Второй ваш разговор с Соликом произошел через три дня. Не удивляйся – я знаю, что ты сказал ему на лесной дорожке 23 мая, за десять дней до собственной смерти. Ты сказал… Не могу. Отложим, Назым. Ночь кончается. До завтра, дорогой мой…

…Продолжаю. Я услышала твои слова, хотя шла впереди. И промолчала. Почему? От беспомощности. От внезапно угаданной, но не осознанной еще беды. Мои ноги вдруг ясно ощутили, как земля уходит в пустоту.
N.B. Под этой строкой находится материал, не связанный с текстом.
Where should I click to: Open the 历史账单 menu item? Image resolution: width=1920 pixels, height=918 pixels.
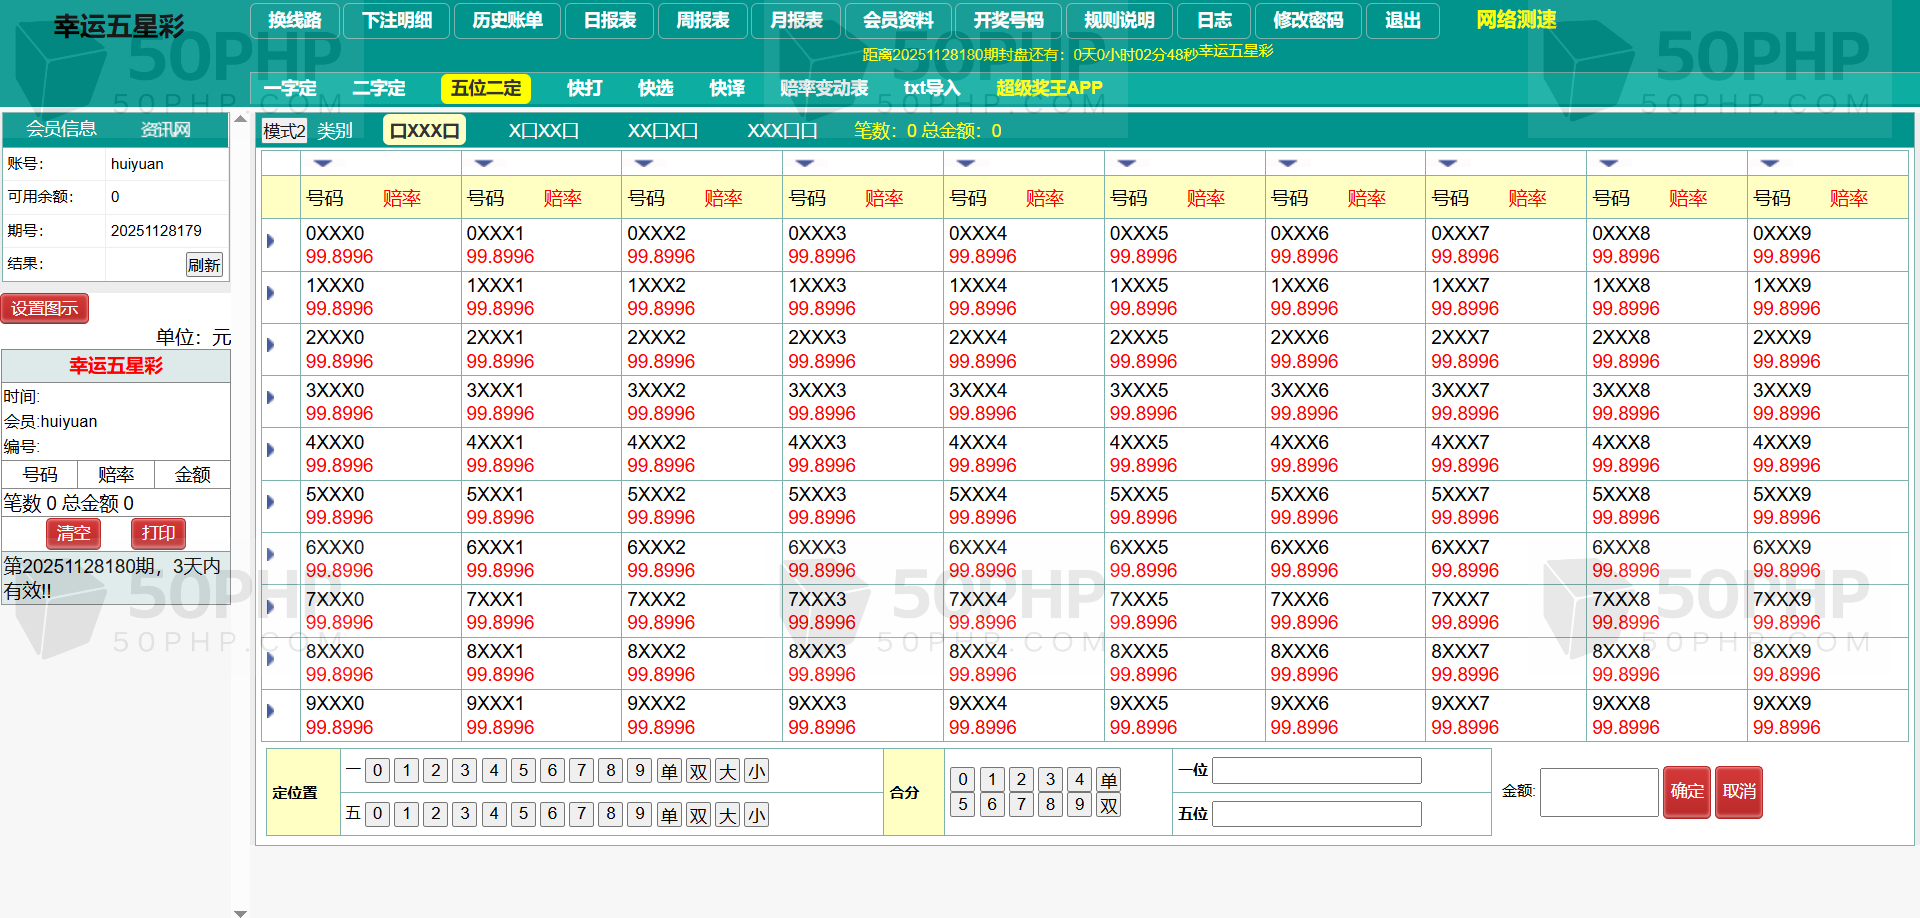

– Мне трудно жить! – донесся до меня твой крик. – Между мной и моим народом лежит не река, не озеро, даже не море, а Северный Ледовитый океан. Я мог бы приносить пользу людям и здесь, но все тут наталкивается на воинствующую подозрительность чиновников! Я целиком разделяю идеи Ленина, но не могу мириться с тем, что знамя, на котором начертаны великие слова, находится в руках грубых, равнодушных, бессовестных по отношению к своему народу сил. От всего этого я теряю веру в смысл жизни. Чего мне только не пришлось испытать в свои шестьдесят лет! Но я побеждал безнадежные ситуации, потому что я очень, очень, понимаете, очень хотел жить! А сейчас я хочу умереть. И мне жалко только одного – оставить Веру.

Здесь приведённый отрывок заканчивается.